Savory Pork Stew
March 16, 2026 • 0 comments
- Prep Time:
- Cook Time:
- Servings: 6
Ingredients
- (3 lbs) Pork Stew Meat
- (4-6 slices) Classic Belly Bacon
- (1 tsp, more to taste) Kosher salt
- (1 medium) Onion, diced
- (4 medium) Carrots, peeled
- (2 cloves) Garlic, minced
- (2 TBSP) Tomato paste
- (2) Bay leaves
- (1 tsp) Smoked paprika
- (1/2 tsp) Dried thyme
- (1/2 tsp) Oregano
- (1/2 tsp) Basil
- (4-6 C) Chicken stock
- (4) Potatoes, peeled and diced
- (1/4 head) Cabbage, sliced
- (1 tsp, more to taste) Apple cider vinegar
- (to taste) Black pepper
- (for garnish) Chopped parsley
Directions
In a Dutch oven, cook the bacon over medium high until it begins to crisp. Remove it from the pot and place it on a plate lined with a paper towel to drain, leaving the bacon drippings in the pot.

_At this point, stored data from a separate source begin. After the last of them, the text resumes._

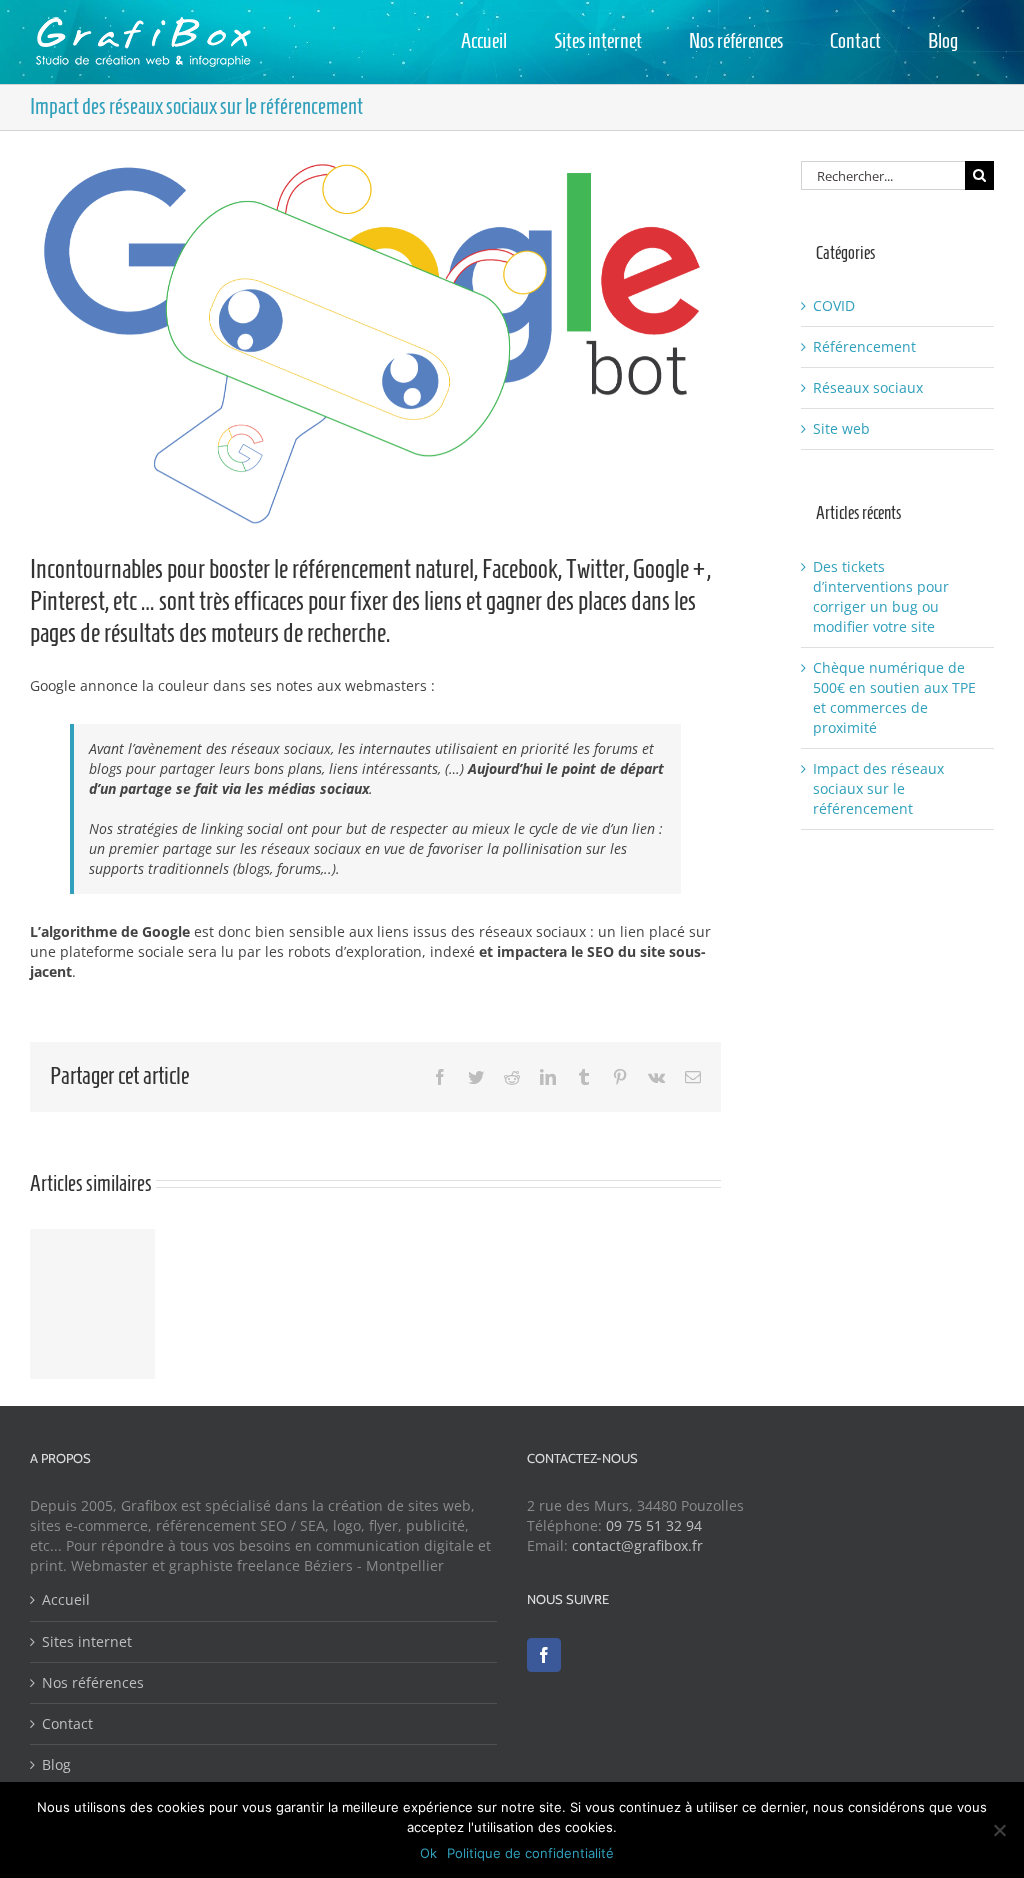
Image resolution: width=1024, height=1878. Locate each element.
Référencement (864, 346)
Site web (841, 428)
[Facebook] (544, 1655)
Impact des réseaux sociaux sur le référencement (878, 788)
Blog (56, 1764)
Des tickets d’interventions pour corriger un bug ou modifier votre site (881, 596)
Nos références (93, 1682)
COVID (834, 305)
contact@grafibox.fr (637, 1545)
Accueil (66, 1599)
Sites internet (87, 1641)
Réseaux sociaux (868, 387)
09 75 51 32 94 (654, 1525)
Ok (428, 1853)
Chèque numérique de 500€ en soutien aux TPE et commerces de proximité (894, 697)
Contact (67, 1723)
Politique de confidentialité (530, 1853)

Season the pork pieces with salt, then brown each piece on all sides in the bacon drippings until browned. Work in batches to avoid overcrowding.
In the fat that remains in the pot, cook the diced carrots and onions until the onions become glossy and translucent (save the carrot chunks for later). Add the garlic, stirring and frying until it smells fragrant, then add the tomato paste, bay leaves, smoked paprika and herbs.
Return the bacon and browned pork to the pot and add the chicken stock (use more if you like your stew soupier, less if you like it thicker). Bring to a boil, and simmer over low heat for 1 1/2 hours, or until the meat becomes tender.
Add the carrot chunks, potatoes and cabbage, then simmer, covered, for about 30 minutes, or until the carrots and potatoes are tender. Stir occasionally during this time.
Remove the bay leaf from the pot and add the black pepper and apple cider vinegar. Adjust salt, pepper and vinegar to taste. Garnish with the chopped parsley. Serving Suggestion: Enjoy this with a crisp salad and crusty artisan bread for dunking.